Planetary collisions are thought to be common in young star systems, but they are difficult to detect. The planets must have orbits that take them directly in front of their home star, so that debris blocks parts of the star’s light, which telescopes can detect and measure in both the visible and infrared light.
Tzanidakis discovered the first clue while combing through telescope data, including observations made by NASA’s SPHERex mission. In 2016, Gaia20ehk looked like a regular, stable star. But about five years later, the light suddenly dipped three times and things quickly turned chaotic.

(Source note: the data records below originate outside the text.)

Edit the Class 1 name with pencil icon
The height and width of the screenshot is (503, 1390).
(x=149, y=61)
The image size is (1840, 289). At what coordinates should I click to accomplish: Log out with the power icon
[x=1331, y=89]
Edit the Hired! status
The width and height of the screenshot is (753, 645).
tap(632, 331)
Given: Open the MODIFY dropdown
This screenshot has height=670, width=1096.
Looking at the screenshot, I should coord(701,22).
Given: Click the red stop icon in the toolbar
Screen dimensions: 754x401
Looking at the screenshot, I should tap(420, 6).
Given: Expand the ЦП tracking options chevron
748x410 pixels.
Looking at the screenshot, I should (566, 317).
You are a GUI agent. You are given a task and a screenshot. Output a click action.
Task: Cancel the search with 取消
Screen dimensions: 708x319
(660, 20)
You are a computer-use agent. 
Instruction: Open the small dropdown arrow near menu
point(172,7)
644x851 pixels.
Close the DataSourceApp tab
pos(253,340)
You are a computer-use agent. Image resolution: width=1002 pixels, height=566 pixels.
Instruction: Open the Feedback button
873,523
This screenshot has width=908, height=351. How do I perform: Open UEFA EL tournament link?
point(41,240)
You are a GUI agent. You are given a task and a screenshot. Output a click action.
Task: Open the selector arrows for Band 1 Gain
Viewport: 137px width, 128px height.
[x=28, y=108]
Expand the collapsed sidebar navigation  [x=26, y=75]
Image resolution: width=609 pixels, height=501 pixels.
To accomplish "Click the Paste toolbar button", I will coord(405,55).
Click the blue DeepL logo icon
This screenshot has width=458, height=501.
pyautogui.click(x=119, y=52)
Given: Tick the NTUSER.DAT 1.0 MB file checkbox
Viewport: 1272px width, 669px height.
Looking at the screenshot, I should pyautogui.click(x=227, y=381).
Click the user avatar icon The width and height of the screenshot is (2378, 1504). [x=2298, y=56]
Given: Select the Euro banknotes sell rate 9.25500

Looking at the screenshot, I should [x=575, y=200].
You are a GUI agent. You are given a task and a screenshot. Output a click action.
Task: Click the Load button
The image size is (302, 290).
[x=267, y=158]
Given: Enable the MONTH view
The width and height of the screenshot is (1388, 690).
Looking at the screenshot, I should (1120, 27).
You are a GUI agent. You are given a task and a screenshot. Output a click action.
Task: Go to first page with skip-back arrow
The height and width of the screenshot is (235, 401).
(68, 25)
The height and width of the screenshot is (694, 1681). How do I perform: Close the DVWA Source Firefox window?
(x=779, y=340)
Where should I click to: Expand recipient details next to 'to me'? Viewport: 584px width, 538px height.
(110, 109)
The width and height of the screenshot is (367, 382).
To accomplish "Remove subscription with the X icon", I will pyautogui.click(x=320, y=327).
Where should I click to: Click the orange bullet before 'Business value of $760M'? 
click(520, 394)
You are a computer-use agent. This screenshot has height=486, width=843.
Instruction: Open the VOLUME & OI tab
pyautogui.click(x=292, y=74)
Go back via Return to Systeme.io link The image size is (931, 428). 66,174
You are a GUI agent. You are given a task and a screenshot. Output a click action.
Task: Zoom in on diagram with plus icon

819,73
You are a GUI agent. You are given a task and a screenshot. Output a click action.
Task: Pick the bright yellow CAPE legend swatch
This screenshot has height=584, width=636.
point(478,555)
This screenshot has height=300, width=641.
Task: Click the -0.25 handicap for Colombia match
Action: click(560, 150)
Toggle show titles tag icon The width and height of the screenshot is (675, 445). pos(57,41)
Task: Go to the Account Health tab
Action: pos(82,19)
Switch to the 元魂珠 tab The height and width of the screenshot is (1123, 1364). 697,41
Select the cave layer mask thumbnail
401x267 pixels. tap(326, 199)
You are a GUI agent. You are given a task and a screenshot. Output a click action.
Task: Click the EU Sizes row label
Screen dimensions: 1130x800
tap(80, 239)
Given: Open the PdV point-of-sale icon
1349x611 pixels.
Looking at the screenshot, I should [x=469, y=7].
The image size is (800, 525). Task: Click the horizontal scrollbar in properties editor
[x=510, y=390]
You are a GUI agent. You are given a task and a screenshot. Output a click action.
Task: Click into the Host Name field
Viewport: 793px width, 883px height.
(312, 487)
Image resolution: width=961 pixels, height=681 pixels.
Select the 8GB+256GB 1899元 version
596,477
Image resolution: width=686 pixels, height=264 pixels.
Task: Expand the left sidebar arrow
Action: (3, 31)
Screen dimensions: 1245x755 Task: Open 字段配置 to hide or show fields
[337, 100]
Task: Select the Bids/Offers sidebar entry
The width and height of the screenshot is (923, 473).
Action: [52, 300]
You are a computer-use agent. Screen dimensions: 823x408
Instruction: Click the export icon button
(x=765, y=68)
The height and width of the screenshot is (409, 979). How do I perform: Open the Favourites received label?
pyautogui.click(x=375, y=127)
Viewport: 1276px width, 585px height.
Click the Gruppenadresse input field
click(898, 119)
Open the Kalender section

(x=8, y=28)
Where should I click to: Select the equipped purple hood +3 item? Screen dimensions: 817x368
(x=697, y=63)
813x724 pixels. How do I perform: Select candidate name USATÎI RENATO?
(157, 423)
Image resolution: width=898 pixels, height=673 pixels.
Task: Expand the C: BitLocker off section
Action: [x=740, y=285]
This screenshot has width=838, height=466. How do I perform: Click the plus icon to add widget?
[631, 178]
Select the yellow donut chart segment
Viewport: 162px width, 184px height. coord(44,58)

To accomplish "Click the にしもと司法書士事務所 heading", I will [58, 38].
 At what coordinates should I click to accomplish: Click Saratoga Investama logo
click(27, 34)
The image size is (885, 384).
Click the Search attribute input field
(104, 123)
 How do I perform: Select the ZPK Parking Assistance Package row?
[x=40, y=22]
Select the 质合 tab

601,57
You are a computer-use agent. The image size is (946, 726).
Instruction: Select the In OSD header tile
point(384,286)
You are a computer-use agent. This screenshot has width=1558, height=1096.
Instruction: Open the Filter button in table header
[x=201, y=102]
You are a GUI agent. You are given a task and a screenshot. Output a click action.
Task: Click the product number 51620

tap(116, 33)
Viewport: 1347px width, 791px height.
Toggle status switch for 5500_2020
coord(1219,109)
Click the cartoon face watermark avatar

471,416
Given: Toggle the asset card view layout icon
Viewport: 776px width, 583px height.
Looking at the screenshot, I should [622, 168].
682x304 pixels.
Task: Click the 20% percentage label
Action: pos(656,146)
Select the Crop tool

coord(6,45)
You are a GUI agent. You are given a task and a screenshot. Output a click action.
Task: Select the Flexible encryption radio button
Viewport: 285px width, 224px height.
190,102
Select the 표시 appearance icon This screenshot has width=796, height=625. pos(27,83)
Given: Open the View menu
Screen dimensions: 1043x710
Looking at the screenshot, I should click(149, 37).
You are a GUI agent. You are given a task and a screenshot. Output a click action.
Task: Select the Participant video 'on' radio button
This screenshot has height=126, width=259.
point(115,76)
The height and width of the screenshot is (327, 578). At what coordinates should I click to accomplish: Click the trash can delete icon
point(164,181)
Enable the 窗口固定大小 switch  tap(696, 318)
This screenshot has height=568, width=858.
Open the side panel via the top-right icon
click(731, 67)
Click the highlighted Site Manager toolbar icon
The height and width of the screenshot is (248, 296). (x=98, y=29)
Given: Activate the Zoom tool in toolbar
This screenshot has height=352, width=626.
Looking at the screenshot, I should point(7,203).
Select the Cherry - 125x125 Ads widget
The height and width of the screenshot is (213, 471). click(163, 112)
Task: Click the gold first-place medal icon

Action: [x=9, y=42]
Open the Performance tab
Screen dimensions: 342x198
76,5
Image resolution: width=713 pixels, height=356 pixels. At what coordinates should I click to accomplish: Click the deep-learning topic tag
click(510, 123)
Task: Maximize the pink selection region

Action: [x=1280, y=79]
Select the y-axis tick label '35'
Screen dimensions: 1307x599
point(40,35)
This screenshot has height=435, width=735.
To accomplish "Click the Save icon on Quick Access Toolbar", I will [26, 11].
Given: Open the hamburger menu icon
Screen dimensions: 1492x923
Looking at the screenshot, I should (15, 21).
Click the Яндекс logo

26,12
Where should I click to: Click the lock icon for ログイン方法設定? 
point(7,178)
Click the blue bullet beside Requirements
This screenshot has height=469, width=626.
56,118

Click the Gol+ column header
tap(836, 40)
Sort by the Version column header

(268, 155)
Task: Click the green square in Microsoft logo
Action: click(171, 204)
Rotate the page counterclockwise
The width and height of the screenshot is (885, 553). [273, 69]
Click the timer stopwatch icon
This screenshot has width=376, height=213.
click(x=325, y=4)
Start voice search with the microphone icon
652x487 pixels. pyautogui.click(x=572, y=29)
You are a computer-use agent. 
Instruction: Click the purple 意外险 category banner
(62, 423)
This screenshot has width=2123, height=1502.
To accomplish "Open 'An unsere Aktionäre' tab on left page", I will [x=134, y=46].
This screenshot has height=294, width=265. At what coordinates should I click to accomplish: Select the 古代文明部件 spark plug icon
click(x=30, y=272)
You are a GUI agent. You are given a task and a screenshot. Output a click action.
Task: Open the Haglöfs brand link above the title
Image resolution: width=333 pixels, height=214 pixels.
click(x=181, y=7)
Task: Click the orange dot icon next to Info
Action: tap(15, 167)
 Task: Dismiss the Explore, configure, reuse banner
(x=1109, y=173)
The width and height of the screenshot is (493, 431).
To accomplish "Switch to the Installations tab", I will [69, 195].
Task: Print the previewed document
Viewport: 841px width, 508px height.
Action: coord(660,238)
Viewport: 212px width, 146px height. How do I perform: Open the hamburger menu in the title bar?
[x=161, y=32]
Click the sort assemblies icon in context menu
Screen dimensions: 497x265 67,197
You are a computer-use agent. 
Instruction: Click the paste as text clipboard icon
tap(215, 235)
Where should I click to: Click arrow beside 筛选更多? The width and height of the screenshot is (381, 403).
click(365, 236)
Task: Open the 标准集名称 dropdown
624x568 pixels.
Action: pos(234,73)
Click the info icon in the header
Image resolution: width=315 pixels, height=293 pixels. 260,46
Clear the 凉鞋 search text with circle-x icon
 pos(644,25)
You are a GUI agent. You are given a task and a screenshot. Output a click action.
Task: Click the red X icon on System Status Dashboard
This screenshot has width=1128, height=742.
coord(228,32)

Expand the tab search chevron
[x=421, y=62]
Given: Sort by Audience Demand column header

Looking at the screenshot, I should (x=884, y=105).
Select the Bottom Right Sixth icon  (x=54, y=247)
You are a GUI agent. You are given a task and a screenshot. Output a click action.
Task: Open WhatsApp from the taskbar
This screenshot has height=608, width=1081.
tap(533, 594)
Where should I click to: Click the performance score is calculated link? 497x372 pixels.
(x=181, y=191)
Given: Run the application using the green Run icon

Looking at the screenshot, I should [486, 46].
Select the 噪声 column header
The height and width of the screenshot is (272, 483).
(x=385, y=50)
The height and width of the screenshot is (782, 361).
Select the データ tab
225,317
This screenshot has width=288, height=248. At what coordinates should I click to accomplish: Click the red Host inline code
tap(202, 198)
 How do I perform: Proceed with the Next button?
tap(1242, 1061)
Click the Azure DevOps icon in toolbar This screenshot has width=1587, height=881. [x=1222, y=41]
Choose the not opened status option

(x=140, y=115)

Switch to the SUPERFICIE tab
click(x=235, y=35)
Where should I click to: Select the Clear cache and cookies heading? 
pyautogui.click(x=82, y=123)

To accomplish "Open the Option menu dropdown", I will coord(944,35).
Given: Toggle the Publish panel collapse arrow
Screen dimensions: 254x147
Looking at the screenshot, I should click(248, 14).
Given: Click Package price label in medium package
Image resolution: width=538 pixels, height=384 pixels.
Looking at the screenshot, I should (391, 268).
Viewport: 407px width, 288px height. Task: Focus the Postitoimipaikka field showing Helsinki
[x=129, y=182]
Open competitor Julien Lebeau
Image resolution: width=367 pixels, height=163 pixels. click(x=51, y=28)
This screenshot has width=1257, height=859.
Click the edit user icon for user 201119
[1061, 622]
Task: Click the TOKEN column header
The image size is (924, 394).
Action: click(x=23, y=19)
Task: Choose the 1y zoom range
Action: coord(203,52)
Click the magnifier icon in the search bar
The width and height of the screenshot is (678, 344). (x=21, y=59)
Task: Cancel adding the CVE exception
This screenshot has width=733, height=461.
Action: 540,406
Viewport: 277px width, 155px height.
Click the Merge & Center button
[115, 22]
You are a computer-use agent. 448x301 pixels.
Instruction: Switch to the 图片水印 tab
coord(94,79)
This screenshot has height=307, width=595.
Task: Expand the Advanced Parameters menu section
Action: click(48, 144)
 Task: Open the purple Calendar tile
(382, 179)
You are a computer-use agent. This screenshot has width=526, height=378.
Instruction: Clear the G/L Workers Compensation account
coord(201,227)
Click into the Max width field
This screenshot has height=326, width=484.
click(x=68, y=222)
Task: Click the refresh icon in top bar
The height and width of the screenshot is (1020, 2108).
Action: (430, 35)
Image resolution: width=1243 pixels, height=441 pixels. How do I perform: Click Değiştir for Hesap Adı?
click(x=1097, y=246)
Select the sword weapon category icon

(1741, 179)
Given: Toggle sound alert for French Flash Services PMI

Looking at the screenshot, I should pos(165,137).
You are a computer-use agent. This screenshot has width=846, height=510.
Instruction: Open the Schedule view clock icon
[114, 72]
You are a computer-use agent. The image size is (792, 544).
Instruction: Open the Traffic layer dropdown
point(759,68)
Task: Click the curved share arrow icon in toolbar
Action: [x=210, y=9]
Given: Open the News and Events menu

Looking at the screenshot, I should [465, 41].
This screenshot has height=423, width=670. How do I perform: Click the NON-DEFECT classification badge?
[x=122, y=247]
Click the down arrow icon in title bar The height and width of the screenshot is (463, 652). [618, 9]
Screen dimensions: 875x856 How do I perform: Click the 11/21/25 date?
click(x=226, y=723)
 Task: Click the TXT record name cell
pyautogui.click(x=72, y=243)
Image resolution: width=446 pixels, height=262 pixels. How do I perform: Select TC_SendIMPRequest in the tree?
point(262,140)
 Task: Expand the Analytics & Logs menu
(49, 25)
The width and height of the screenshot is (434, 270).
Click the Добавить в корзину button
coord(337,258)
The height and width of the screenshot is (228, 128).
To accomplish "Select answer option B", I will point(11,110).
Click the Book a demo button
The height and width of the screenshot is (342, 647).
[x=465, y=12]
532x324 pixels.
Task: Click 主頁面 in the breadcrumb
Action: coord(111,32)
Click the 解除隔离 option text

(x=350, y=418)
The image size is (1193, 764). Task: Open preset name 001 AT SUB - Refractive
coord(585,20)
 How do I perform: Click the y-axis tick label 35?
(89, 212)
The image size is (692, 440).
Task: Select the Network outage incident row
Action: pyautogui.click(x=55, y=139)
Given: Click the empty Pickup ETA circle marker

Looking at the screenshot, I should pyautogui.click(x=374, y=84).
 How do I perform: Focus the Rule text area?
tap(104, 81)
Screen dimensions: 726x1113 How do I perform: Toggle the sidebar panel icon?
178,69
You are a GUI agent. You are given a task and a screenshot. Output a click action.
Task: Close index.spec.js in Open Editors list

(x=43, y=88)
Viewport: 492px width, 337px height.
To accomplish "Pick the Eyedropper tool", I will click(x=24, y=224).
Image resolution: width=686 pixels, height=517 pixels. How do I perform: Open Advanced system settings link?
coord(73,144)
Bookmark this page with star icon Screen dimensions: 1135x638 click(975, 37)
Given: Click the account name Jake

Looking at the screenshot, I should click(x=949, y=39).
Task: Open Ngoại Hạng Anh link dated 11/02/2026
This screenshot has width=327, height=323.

“Right around 2021, things went completely wrong,” Tzanidakis said. “I can’t stress enough that stars like our sun don’t. So when we saw this one, we thought, ‘Hey, what’s going on here?’
Gaia20ehk’s particular changes – brief dips in brightness and then chaos – had never been observed before, creating a puzzle for the astronomers.

The first clue to what might be happening came from visible light data, which showed that something repeatedly passed in front of the star, blocking parts of the light. But visible light alone couldn’t tell if the culprit was just liquid dust, a starburst, or something far more violent, such as a planet torn apart by the gravity of a supermassive black hole.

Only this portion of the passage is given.